On est dans un village-clan d’Afrique, dans une région non précisée, à une époque que l’on devine ancienne, mais non indiquée. 12 hommes viennent de disparaître et leurs mères sont recluses à part – personne ne sait ce qu’il s’est passé. Puis le clan se délite et certains hommes et certaines femmes partis à la recherche des disparus apprennent des éléments tout à fait inimaginables.
Le lecteur, lui, sait de quoi il s’agit : ces hommes ont été raflés par un clan voisin pour être vendus. C’est la traite négrière déjà bien installée qui va chercher de plus en plus loin sur le continent sa chair humaine. L’originalité de ce roman est donc d’adopter le point de vue de ceux qui sont enlevés à leur famille et à leur clan et vendus à ces étrangers qui vivent sur l’océan. Ce point de vue de l’intérieur évite tout exotisme ou pittoresque. Les personnages vivent un drame personnel (la perte d’un fils ou d’un mari) et collectif (la destruction d’un clan et de sa culture). Toute la violence de l’événement est exprimée sans fard, mais sans voyeurisme, avec une simple brutalité et cependant une douceur permise par la force des rituels et la subsistance de l’espoir.

Masque miniature, réplique des grands masques en bois, Cameroun
population Bamileke, terre cuite, sd, Musée du quai Branly, RMN.
Quelles que soient les émotions qui s’agitent au fond des cœurs, on s’en arrangera. Dans l’intimité des cases, quand viendra le moment du repos, on implorera l’invisible pour qu’elles soient épargnées de ce qui a suscité le cri.

La langue est magnifique, tentant de faire sa place aux rêves et messages de l’esprit pour essayer de nous représenter un mode de vie et la catastrophe qui le détruit. La seule difficulté provient sans doute des noms des personnages, qui se ressemblent et entre lesquels il est difficile de se repérer.

Impossible de ne pas rapprocher cette lecture de celle du Rhinocéros d’or qui relate une période antérieure. Le clan imaginé par Miano n’entretient que peu de rapport avec ses voisins et ne prend pas place dans les grands circuits commerciaux analysés par Fauvelle. En revanche, la mythologie liée à l’eau et à l’océan dans les récits de fondation de clan est évoquée par l’historien.

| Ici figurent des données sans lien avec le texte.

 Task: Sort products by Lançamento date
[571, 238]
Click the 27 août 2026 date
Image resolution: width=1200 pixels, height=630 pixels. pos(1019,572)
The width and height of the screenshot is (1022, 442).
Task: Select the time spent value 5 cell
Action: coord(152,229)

Ce roman restitue une mémoire disparue et inhabituelle en effectuant un travail tout à la fois d’histoire et de mémoire, en réinventant la vérité d’un cataclysme qui n’a laissé que peu de traces et qui est envisagé en général du point de vue des européens, d’autant que l’esclavage intéresse plus que le moment de la capture.
La traite est la destruction d’individus et de peuples. Les hommes sont rasés, privés de leurs noms, de leurs amulettes et de leurs langues. Ce roman leur redonne une place dans l’histoire.

C’est d’être nommé qui fait exister ce qui vit. En énonçant le nom de son fils aîné, elle le ramène chez lui, y consolide sa présence.

L’avis de Jostein et celui de ClaraDes femmes écrivains.




6 commentaires:

Lili Galipette a dit…

Merci pour cette belle chronique, je note ce titre !

nathalie a dit…

Cela devrait te plaire.

Anis a dit…

Il est dans ma pile et attend sagement. Ce que tu en dis est tentant mais la lecture promet d'être difficile et bouleversante.

nathalie a dit…

Ah oui, c'est tout à fait ça, difficile et bouleversant.

Alex Mot-à-Mots a dit…

J'avais tenté de lire un de ses romans, mais il m'était tombé des mains à cause du style.

nathalie a dit…

Je connais quelqu'un d'autre qui a du mal à lire cet auteur à cause de la violence du récit. Il faut reconnaître que c'est une langue assez dure.